— Task requirements —
Output only the lines of the entries that follow, starting at the one with "Xe tải (120, 103)" and running down to the one with "Store (34, 2051)", both included and unchanged.

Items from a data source
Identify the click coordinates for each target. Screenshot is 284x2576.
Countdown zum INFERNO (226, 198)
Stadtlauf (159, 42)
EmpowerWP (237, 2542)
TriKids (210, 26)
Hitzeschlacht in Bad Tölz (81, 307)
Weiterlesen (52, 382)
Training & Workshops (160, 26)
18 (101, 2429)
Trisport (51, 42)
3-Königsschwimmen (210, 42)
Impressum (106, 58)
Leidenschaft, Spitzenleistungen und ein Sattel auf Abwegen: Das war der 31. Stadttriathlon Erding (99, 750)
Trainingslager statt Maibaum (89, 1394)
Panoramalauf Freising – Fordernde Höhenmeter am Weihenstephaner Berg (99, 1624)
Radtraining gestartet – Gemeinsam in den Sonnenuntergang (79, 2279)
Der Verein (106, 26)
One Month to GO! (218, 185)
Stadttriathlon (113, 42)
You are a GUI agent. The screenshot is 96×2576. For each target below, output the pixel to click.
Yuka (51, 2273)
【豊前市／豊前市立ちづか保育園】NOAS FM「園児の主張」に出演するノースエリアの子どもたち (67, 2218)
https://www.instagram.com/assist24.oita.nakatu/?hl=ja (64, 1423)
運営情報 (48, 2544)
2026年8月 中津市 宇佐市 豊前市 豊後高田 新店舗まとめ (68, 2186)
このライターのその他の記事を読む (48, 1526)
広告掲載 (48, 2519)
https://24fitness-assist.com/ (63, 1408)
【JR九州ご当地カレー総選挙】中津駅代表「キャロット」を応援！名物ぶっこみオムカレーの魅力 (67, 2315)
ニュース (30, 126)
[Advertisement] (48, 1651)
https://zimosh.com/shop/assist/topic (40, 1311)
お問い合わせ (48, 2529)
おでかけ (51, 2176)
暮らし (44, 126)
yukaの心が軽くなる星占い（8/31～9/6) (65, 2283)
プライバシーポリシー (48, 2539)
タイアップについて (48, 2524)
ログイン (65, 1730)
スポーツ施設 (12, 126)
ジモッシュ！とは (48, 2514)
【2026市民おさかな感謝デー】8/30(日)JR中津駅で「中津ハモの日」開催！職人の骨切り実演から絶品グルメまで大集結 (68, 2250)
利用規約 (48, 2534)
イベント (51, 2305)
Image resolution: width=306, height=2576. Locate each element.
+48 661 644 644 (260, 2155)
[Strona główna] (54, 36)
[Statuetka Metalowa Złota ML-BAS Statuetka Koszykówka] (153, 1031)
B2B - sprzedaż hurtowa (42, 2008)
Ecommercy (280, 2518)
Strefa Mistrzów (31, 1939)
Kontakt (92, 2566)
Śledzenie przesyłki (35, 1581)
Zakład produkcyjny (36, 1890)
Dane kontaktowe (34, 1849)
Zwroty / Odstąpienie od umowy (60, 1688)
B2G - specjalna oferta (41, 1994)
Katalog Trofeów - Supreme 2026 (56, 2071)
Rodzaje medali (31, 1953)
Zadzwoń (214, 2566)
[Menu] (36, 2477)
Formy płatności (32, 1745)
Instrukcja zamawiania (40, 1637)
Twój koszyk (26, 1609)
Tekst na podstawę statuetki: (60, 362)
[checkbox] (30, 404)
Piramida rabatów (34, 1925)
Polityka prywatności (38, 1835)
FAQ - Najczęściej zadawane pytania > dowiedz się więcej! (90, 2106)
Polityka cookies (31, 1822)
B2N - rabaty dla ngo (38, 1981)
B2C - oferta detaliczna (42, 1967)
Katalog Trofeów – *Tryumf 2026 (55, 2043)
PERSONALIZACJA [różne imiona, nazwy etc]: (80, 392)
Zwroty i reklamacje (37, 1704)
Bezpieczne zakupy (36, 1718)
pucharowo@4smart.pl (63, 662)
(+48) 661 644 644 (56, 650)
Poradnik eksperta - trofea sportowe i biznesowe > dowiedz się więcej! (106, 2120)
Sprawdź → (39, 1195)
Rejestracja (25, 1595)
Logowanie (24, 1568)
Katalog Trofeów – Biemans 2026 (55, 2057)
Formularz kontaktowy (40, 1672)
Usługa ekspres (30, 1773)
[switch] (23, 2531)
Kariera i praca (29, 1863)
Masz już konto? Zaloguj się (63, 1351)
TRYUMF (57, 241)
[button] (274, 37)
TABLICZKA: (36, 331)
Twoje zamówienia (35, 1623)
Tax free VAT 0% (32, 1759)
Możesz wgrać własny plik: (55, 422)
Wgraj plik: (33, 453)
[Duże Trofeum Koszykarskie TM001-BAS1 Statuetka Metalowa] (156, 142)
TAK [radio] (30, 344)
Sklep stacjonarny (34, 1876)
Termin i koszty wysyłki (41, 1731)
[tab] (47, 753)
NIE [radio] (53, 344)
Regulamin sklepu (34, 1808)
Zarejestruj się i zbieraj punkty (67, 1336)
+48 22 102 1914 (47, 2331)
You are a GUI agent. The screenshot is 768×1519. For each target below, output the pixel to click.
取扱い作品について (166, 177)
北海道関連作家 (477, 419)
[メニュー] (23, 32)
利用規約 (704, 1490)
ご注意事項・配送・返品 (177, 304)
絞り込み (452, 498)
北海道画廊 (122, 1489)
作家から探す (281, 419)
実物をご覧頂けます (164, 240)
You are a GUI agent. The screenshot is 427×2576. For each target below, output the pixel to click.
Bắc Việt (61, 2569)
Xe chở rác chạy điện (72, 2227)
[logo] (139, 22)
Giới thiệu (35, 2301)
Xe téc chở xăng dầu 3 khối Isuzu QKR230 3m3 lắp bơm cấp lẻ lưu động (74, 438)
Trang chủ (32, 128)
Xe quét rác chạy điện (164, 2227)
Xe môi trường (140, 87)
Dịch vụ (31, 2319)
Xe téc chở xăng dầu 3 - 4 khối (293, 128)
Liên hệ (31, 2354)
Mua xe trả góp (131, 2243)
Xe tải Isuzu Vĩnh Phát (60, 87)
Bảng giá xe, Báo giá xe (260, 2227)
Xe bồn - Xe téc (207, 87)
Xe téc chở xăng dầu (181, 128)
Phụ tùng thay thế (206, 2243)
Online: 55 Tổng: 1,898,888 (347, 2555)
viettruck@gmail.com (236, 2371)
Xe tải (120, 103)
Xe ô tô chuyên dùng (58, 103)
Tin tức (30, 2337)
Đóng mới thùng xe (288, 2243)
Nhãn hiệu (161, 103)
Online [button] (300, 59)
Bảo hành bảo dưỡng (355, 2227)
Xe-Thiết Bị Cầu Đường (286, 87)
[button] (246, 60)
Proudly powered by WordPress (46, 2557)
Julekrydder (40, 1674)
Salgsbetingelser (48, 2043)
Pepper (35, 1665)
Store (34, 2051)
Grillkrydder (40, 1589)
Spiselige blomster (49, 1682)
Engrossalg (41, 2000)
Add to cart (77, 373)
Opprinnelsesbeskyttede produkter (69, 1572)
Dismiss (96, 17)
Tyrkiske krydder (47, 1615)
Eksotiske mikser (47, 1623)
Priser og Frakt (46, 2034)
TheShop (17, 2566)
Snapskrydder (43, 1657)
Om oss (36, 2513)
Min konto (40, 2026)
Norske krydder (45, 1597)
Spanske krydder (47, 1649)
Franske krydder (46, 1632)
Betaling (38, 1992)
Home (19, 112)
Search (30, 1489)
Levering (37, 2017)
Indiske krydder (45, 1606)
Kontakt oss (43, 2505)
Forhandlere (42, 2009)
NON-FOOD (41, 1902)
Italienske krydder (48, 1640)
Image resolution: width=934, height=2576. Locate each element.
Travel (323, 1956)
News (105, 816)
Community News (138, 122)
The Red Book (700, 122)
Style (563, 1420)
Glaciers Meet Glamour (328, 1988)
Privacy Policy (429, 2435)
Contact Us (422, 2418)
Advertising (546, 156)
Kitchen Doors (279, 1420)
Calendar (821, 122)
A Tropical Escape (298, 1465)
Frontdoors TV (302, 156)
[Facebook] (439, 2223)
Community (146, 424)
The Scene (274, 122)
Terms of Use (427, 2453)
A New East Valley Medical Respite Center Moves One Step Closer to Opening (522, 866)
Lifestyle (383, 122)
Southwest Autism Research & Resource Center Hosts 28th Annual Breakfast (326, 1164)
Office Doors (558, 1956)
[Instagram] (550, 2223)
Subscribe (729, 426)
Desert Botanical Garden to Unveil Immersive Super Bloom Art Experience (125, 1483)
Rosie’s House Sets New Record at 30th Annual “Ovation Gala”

— Solution —
Xe tải (120, 103)
Xe ô tô chuyên dùng (58, 103)
Tin tức (30, 2337)
Đóng mới thùng xe (288, 2243)
Nhãn hiệu (161, 103)
Online [button] (300, 59)
Bảo hành bảo dưỡng (355, 2227)
Xe-Thiết Bị Cầu Đường (286, 87)
[button] (246, 60)
Proudly powered by WordPress (46, 2557)
Julekrydder (40, 1674)
Salgsbetingelser (48, 2043)
Pepper (35, 1665)
Store (34, 2051)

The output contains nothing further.